Les « promesses » de la campagne de Harris
Harris fait également campagne sur le droit à l’avortement, promettant de codifier l’arrêt Roe v. Wade, tout comme Biden l’a également promis lors d’un nouveau mandat. Mais ils sont au pouvoir en ce moment même ! Ils pourraient mobiliser la base démocrate pour forcer le Congrès à l’adopter et à le signer, mais au lieu de cela, ils pointent du doigt un mirage qui ne résistera jamais.
Sur ce qui est sans doute le problème le plus récurrent de ces dernières années – le coût de la vie insupportablement élevé – la campagne de Harris a commencé à faire des promesses audacieuses, comme le rétablissement du crédit d’impôt pour enfant de 6 000 dollars par enfant, l’interdiction de la hausse des prix des denrées alimentaires et l’octroi d’une aide de 25 000 dollars aux nouveaux acquéreurs de logements. Mais les questions sont les suivantes : comment financer ces mesures et comment gagnera-t-elle des soutiens si le Sénat et la Chambre des représentants changent de camp pendant les élections ? Malgré ces plans économiques, Trump continue de devancer Harris sur le plan économique.
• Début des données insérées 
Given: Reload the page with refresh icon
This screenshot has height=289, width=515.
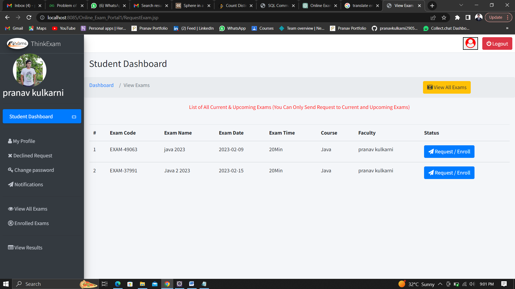Looking at the screenshot, I should [29, 17].
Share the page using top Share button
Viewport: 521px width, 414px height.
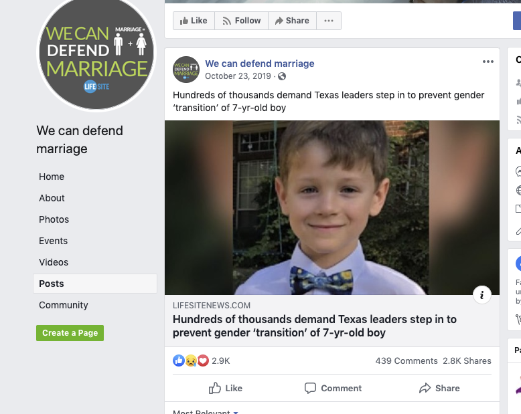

Ce nouvel espoir dans le Parti démocrate est-il justifié ? Loin de là. Ils ont neutralisé leur aile gauche, Bernie et la Brigade, en dépensant notamment des sommes colossales dans les primaires pour infliger des défaites cuisantes à Jamaal Bowman et Cori Bush cette année.
Même lorsque les démocrates ont eu le contrôle majoritaire dans toutes les branches du gouvernement au cours des dernières décennies, ils n’ont pas réussi à codifier Roe c. Waden'ont pas réussi à faire passer la loi PRO, favorable aux travailleurs, et se sont montrés massivement en faveur d'une augmentation du financement de la police et de l'État carcéral de masse.
En fait, le Parti démocrate est responsable de l’ouverture de l’espace à l’aile droite du Parti républicain – du Tea Party des années Obama à Trump au cours de la dernière décennie – parce qu’ils débitent une rhétorique creuse tout en ne parvenant pas à faire passer des réformes significatives pour aider les travailleurs à surmonter la crise du capitalisme.
La seule chose sur laquelle nous pouvons compter, c’est la construction de mouvements de masse indépendants de la classe ouvrière dans les rues, sur les lieux de travail, sur les campus et dans les quartiers. Le mouvement ouvrier renaissant des cinq dernières années, ainsi que le mouvement contre la guerre génocidaire à Gaza et le mouvement renouvelé pour le rétablissement du droit à l’avortement, ont un réel potentiel.
Mais les mouvements sont affaiblis lorsqu’ils soutiennent des politiciens qui les trahissent. Nous avons besoin d’un nouveau parti politique de masse composé de travailleurs, de jeunes et d’opprimés, libre de l’argent des grandes entreprises et profondément responsable envers nos mouvements. Lors de ces élections, nous pouvons manifester notre engagement dans cette direction en votant pour Jill Stein, du Parti vert, la seule candidate anti-guerre et pro-travailleurs en lice dans la plupart des États.